De tropische fruitboompjes moesten in stevige kuipen worden geplant zodat ze verplaatst konden worden. In de zomer stonden de boompjes met zoetgeurende bloesem en vruchten te pronk bij het woonhuis en langs de hoofdpaden van de moestuin. Hoe meer hoe beter. Eén van de paradepaardjes in De La Courts latere Leidse pronktuin was een cirkelvormige zomer-opstelling van 130 oranjeboompjes in drie rijen rondom een waterkom met fontein.
Meloenen en druiven
Ook afkomstig uit het Middellandse Zeegebied is de meloen, familie van de komkommer en eigenlijk geen fruit maar een groente. De kruipende plant had veel zorg nodig: voorkweken in broeibakken op warme paardenmest, opkweken in bakken met glas. En altijd op je hoede zijn voor zonnebrand of kou, zo beschreef De La Court in wel acht pagina’s van zijn boek. Druiven, al bekend vanuit de oudheid, vroegen een eigen plaats; een kas met stevig helder glas en verwarming langs een achter-overhellende muur. Maar het absolute pronkstuk op het gebied van tropisch fruit op de buitenplaats in de 17e eeuw was toch wel de ananas.
'De zeldzame ananas werd vanaf zijn eerste verschijning in West-Europa rond 1600 beschouwd als een kostbaar geschenk; iets voor vorsten.'
De ananas
De zeldzame ananas werd vanaf zijn eerste verschijning in West-Europa rond 1600 beschouwd als een kostbaar geschenk; iets voor vorsten. Om een rijpe ananas te laten groeien had je het hele jaar door een hoge temperatuur nodig. Verwarmde kassen kwamen pas beschikbaar tegen het einde van de 17e eeuw.

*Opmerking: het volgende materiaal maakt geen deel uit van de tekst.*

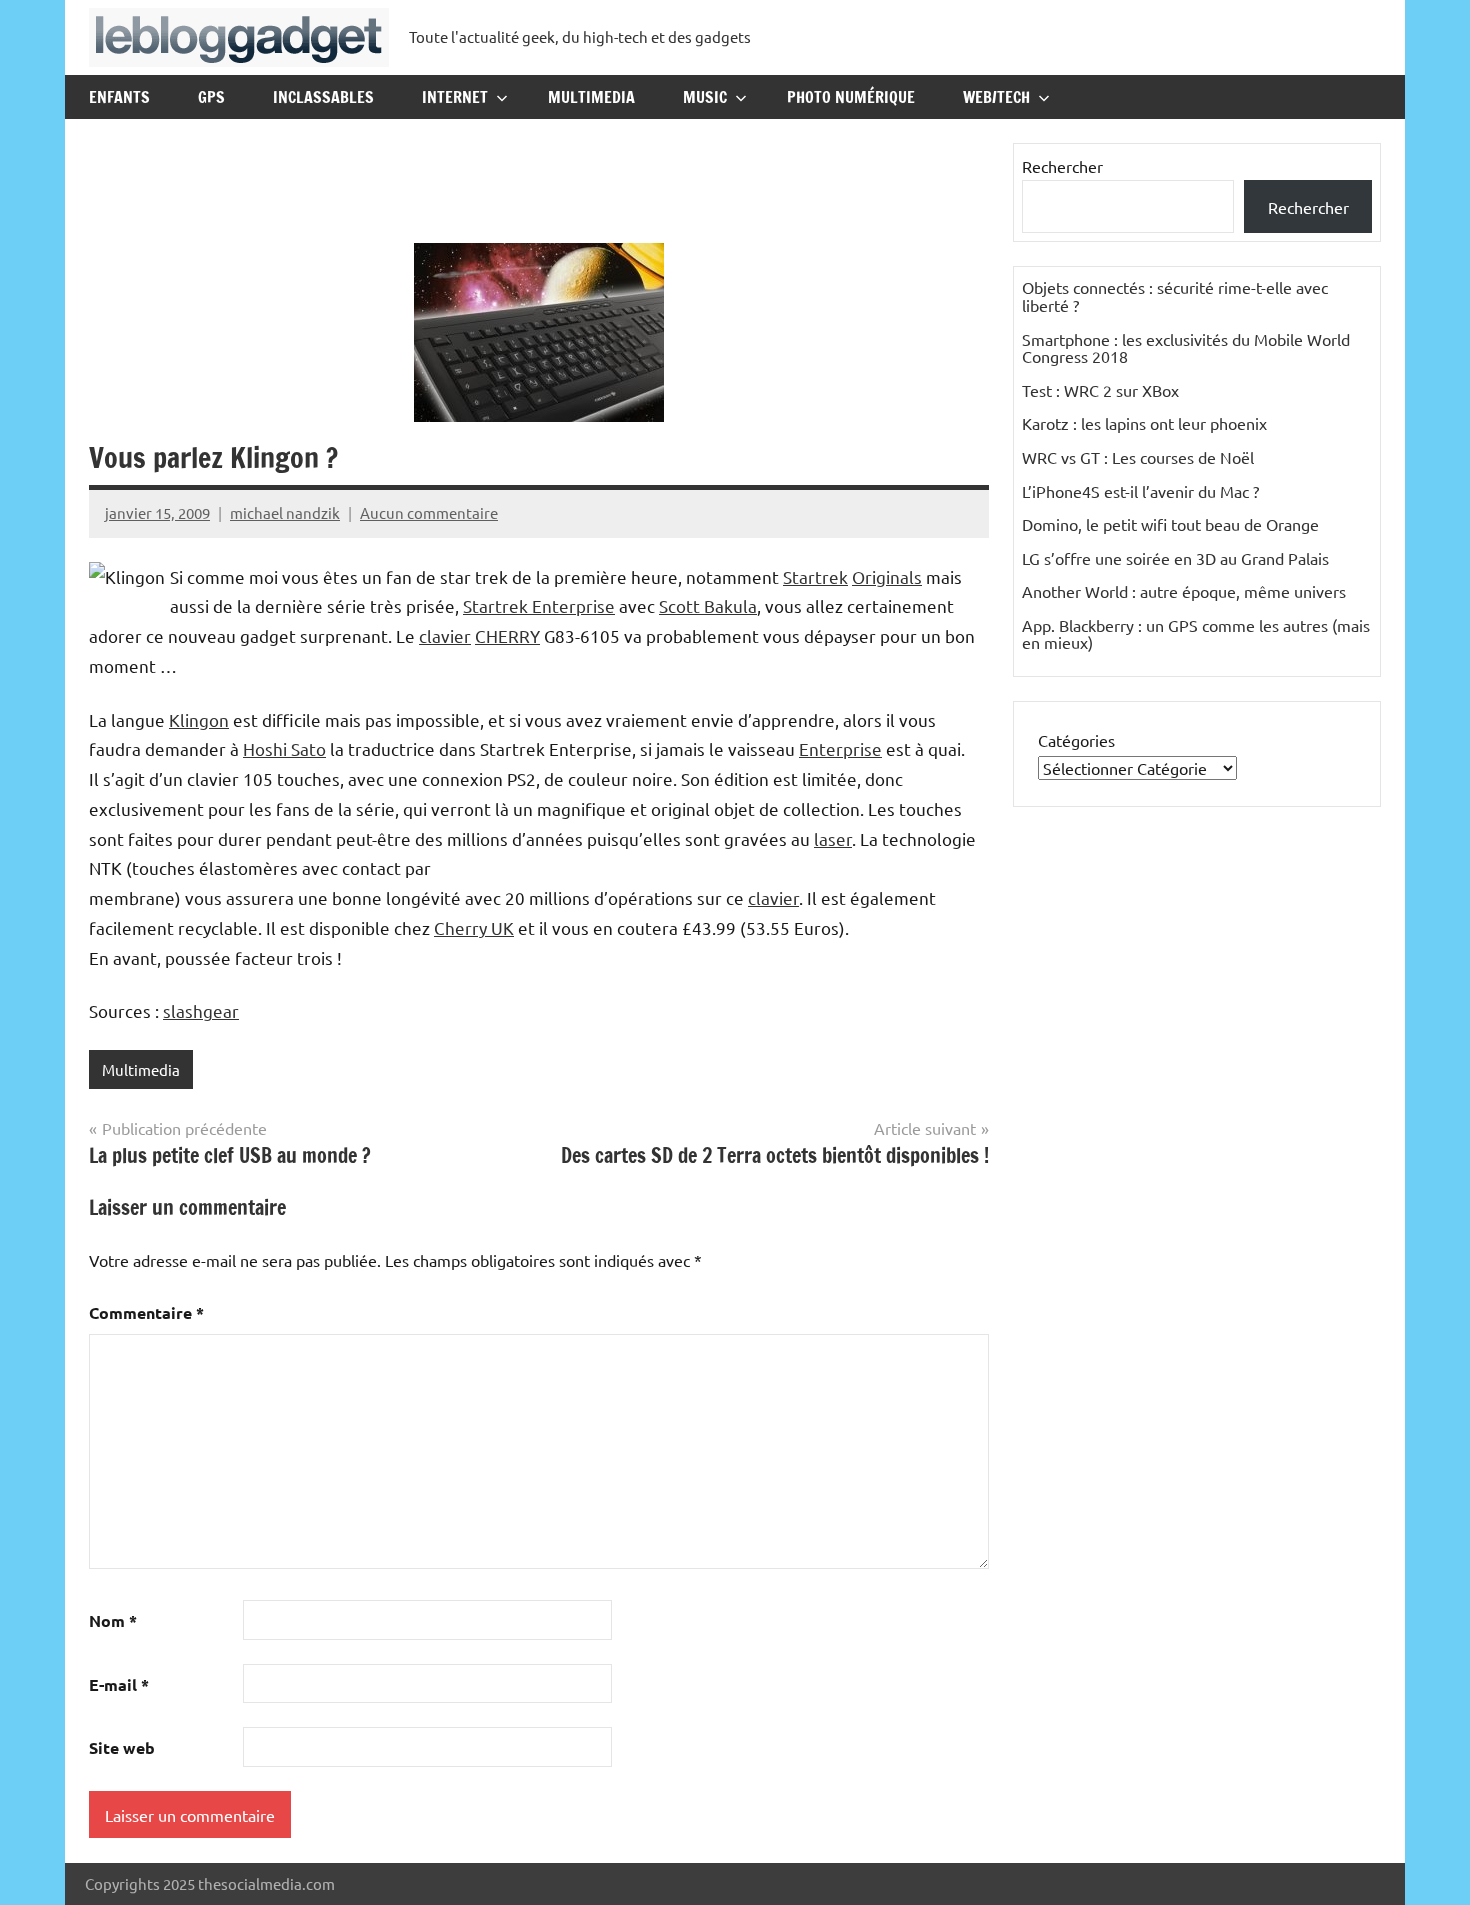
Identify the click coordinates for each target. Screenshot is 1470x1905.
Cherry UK (474, 927)
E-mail (119, 1684)
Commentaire (146, 1312)
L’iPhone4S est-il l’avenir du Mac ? (1140, 491)
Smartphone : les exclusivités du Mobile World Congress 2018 (1186, 348)
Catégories (1076, 740)
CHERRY (507, 635)
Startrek (815, 576)
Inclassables (323, 97)
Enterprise (840, 748)
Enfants (119, 97)
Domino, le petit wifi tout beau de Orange (1170, 524)
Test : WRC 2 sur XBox (1100, 390)
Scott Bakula (708, 605)
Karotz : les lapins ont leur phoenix (1144, 423)
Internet (455, 97)
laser (833, 838)
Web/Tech (996, 97)
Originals (887, 576)
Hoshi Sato (284, 748)
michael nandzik (285, 512)
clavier (445, 635)
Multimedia (591, 97)
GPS (211, 97)
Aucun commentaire (429, 512)
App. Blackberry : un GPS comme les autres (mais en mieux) (1196, 634)
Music (705, 97)
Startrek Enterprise (539, 605)
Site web (122, 1747)
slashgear (201, 1010)
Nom (113, 1620)
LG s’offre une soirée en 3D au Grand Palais (1175, 558)
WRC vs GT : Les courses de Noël (1138, 457)
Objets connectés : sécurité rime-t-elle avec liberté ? (1175, 296)
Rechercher (1062, 166)
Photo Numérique (851, 97)
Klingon (199, 719)
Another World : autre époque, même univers (1184, 591)
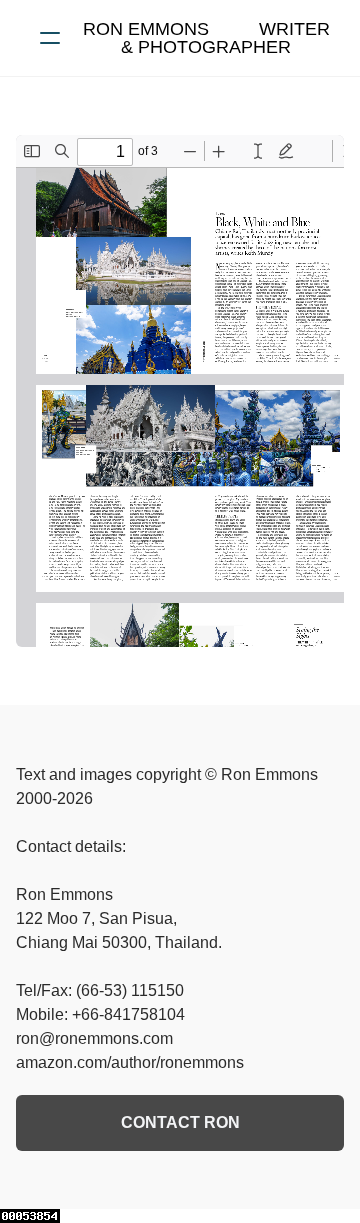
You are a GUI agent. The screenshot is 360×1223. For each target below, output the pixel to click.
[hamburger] (50, 38)
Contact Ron (180, 1122)
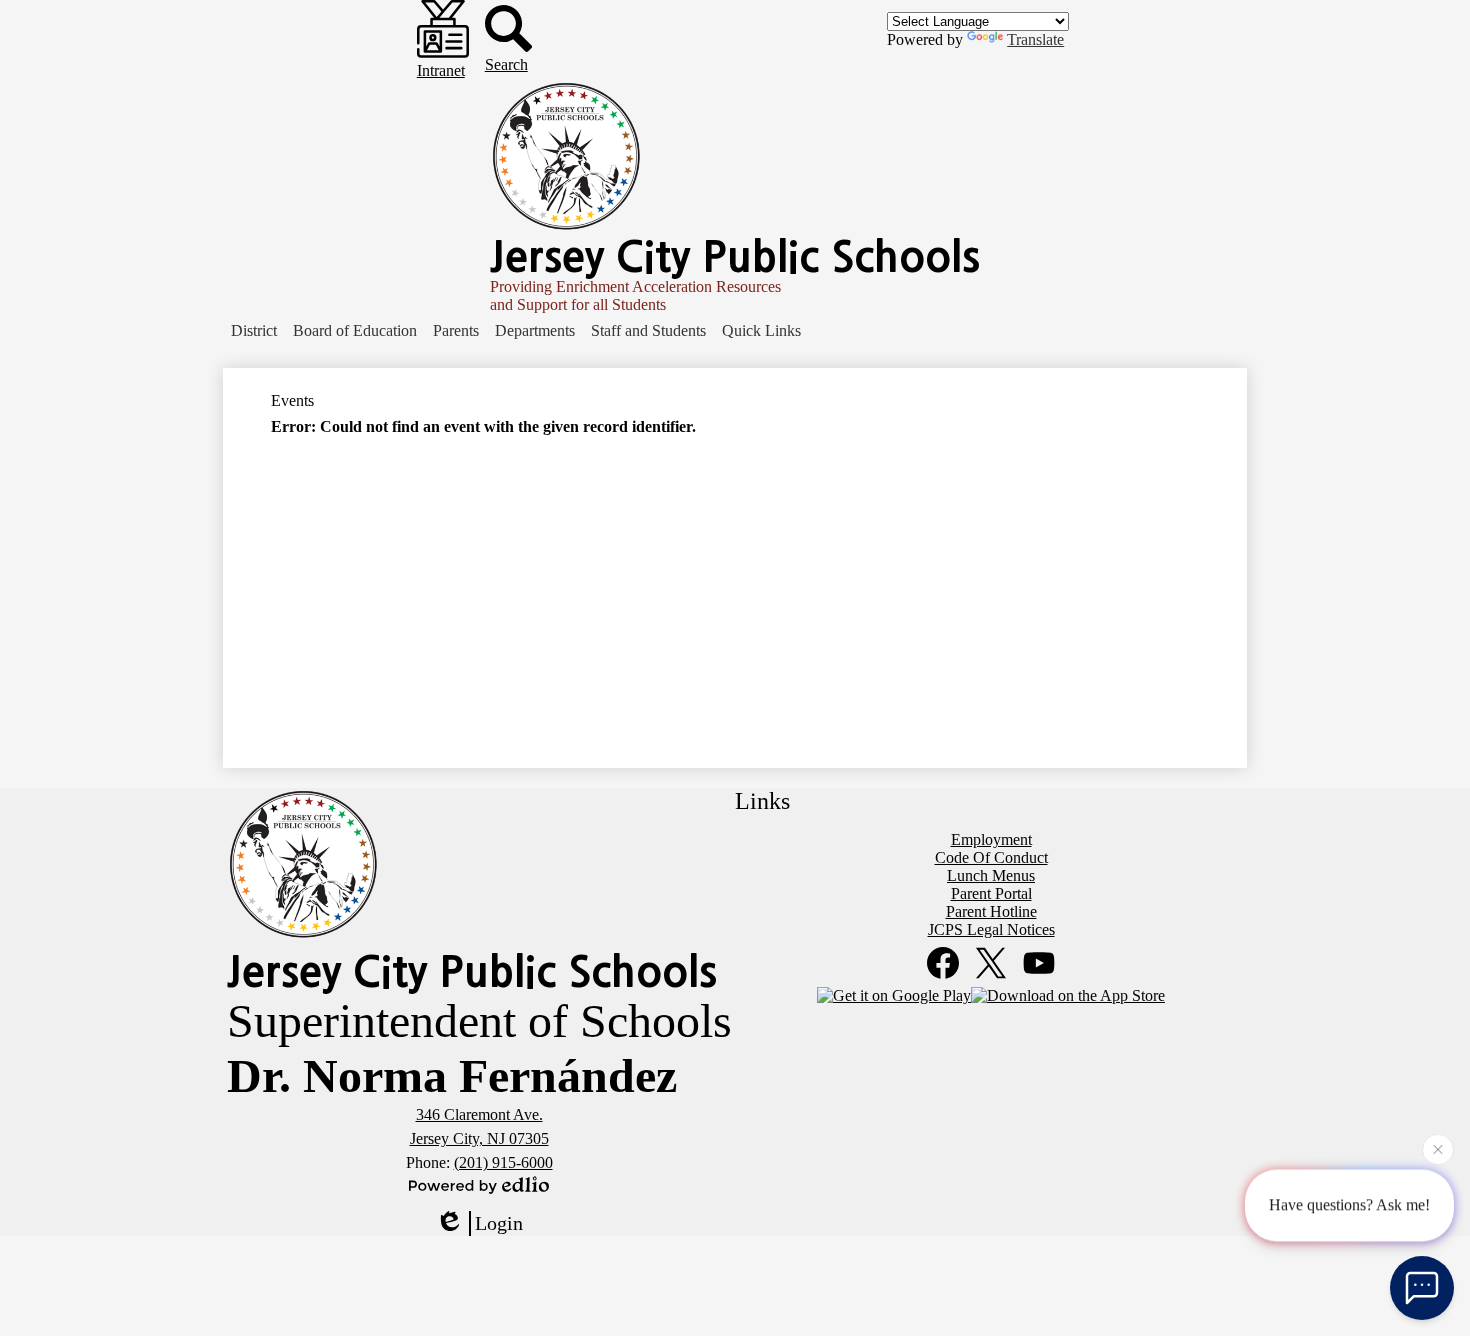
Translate (1035, 39)
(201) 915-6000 (503, 1162)
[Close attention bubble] (1438, 1148)
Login (499, 1223)
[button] (254, 331)
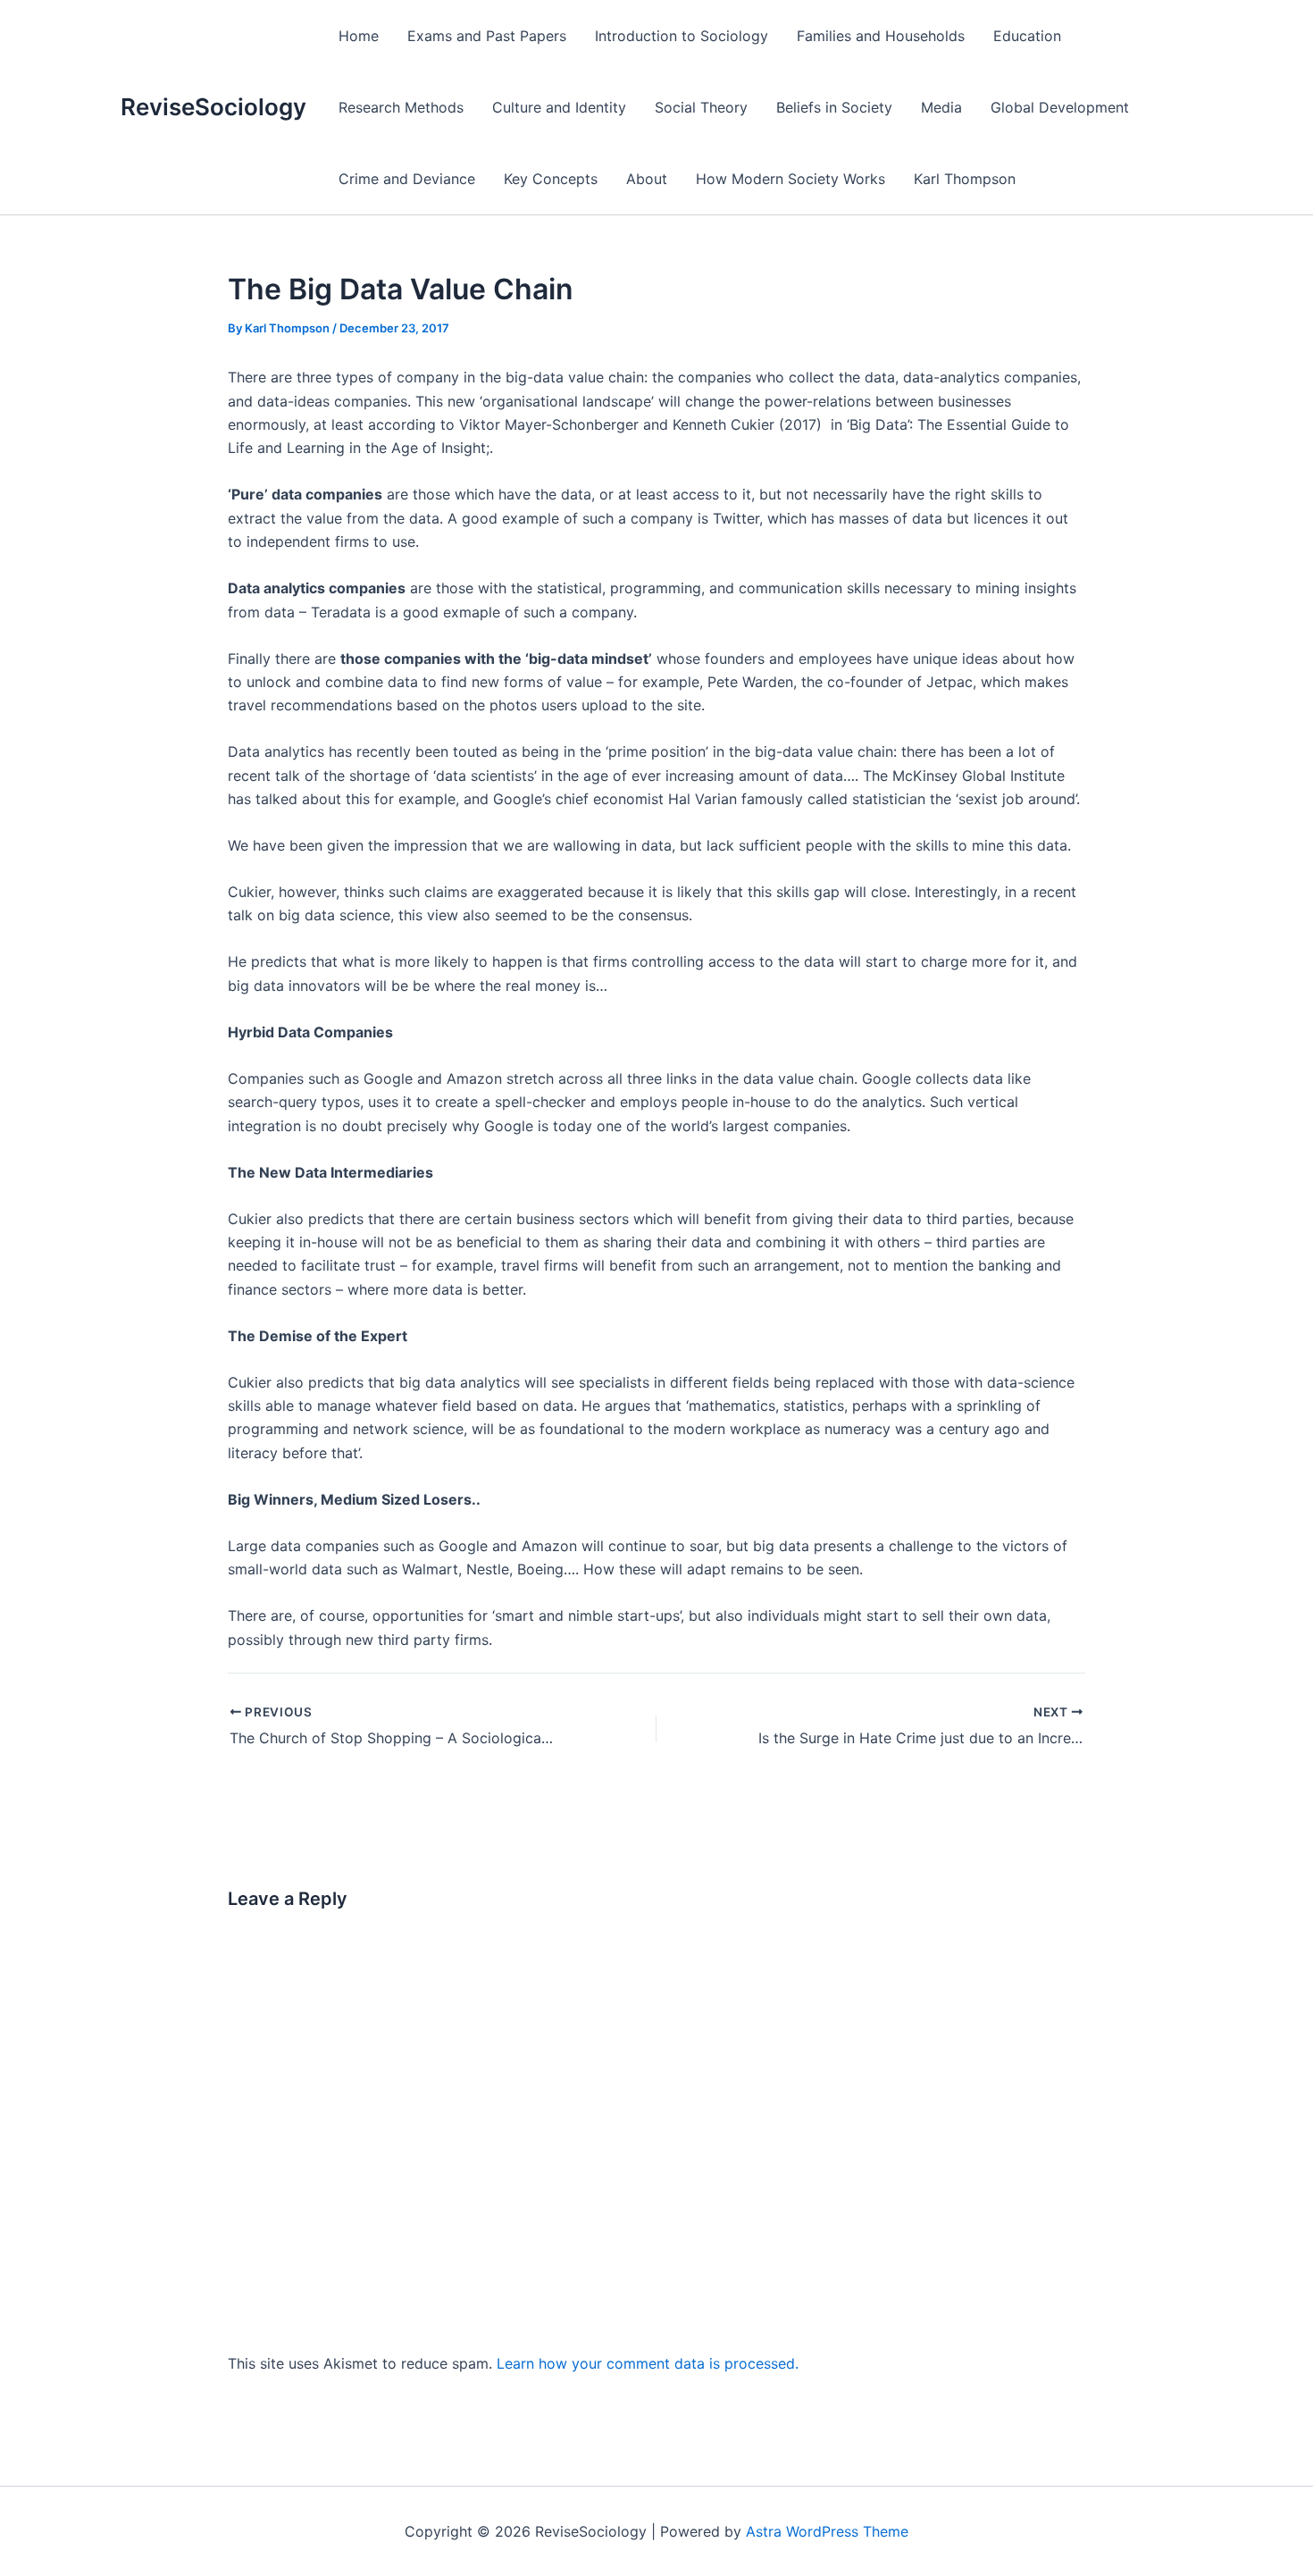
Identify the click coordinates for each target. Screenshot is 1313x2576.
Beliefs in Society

Pieter de la Court van der Voort slaagde er in om ananassen te laten rijpen. Met veel kosten, kunst- en vliegwerk, dat wel. Hij verkreeg internationale bekendheid en zijn chique ananassen vonden hun weg naar koninklijke eettafels. Rijpe ananassen met kuif fungeerden als centraal tafelstuk en ze werden, in steen gehouwen, als decoratieve elementen toegepast op toegangspoorten van buitenplaatsen en kastelen.
21e eeuw
Historische moestuinen staan opnieuw in de belangstelling, maar het kweken van exotisch fruit lijkt minder vaak te worden opgepakt dan het kweken van vergeten groente. Exotisch fruit zelf, en het experimenteren met de teelt ervan, past echter naadloos binnen het totaalbeeld van een moestuin op een buitenplaats. Het loont om daar aandacht aan te besteden. Als kers op de moestuintaart kan het bijdragen aan een betere bewustwording van het verleden en een levendig onderdeel zijn van educatie, vandaag, en in de toekomst.
Groenten zijn seizoensgebonden, maar bijvoorbeeld fruitbomen, zeker als ze vakkundig in vorm gesnoeid zijn, vormen het hele jaar door een aantrekkelijk beeld. Ga niet voor de uitverkoop-bananenplant bij een bouwmarkt, maar onderzoek wat er vroeger was, en nu weer geplant kan worden. Ananassen kweken kan nog steeds niet zonder kas, maar een prachtige oude perziksoort of een streekeigen kers? Dat voegt kleur, geur en diversiteit toe. Voor moestuiniers, bewoners en bezoekers.